WORK TO COMPLETE: From the line containing "CPU platform dropdown" onward to the last line of the data below, copy each line exactly and add nothing.

*** Opening of TASK DATA ***

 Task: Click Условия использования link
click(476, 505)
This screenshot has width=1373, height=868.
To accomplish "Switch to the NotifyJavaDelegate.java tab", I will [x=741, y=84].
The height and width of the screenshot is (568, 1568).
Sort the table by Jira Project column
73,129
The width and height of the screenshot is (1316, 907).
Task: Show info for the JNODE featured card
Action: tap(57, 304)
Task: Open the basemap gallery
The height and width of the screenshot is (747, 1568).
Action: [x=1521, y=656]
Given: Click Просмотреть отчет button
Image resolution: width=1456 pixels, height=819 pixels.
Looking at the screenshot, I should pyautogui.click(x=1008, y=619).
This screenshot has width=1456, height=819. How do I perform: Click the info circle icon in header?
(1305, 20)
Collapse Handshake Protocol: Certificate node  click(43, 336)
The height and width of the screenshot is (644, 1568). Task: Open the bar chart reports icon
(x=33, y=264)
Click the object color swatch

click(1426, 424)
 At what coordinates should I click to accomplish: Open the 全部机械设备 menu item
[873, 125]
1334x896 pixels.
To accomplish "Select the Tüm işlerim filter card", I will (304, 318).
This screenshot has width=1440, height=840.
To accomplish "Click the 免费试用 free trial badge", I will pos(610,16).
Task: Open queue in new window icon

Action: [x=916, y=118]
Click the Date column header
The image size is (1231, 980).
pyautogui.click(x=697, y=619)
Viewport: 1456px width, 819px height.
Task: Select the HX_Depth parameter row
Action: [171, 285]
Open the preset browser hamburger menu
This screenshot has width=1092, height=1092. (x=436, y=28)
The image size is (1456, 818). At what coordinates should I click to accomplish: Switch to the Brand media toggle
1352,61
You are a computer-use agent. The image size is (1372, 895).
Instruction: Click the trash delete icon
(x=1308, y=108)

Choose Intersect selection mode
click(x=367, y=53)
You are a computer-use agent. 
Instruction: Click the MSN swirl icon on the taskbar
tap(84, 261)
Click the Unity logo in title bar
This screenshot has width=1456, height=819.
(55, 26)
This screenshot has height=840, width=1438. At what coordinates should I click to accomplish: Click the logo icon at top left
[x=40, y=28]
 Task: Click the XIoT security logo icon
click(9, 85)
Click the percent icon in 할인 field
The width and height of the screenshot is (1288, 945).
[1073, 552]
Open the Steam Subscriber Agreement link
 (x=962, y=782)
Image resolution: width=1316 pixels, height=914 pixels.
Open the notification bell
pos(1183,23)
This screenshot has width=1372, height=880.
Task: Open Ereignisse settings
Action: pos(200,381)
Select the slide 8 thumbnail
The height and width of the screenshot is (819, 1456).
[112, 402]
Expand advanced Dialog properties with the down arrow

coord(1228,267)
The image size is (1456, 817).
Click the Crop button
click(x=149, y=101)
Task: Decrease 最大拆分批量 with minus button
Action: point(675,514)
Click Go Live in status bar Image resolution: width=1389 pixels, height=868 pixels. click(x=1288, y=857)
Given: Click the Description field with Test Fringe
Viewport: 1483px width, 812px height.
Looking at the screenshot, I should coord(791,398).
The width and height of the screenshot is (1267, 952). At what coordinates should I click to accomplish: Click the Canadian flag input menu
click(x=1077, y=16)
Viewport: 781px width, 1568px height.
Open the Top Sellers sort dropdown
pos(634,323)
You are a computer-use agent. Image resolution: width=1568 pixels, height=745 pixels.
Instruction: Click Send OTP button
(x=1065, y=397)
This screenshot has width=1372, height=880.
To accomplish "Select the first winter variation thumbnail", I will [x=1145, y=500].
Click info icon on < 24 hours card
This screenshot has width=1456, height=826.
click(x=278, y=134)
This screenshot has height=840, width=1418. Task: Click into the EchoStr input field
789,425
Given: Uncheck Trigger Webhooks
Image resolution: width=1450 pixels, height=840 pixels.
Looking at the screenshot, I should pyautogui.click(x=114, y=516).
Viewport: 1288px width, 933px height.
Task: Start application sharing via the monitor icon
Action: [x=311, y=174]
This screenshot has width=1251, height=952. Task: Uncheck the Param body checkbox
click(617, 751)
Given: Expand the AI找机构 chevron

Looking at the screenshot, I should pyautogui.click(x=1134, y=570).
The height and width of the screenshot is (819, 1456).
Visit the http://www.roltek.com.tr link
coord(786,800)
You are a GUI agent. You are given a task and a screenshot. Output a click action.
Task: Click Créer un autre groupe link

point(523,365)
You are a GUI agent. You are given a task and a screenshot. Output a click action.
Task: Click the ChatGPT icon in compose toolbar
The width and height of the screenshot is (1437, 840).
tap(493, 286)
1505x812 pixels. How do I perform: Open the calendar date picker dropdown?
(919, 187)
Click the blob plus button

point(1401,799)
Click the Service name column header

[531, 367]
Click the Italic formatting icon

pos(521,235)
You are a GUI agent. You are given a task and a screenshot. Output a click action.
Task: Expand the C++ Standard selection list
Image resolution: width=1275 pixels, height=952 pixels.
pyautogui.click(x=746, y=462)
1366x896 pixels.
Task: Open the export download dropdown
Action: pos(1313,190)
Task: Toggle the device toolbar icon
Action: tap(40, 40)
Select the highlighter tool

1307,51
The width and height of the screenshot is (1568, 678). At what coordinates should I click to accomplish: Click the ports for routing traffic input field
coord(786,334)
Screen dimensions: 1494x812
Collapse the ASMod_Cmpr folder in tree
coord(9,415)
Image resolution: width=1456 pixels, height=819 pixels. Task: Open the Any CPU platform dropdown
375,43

*** Close of TASK DATA ***

SOLUTION TO THIS EXERCISE:
Image resolution: width=1456 pixels, height=819 pixels. Task: Open the Any CPU platform dropdown
375,43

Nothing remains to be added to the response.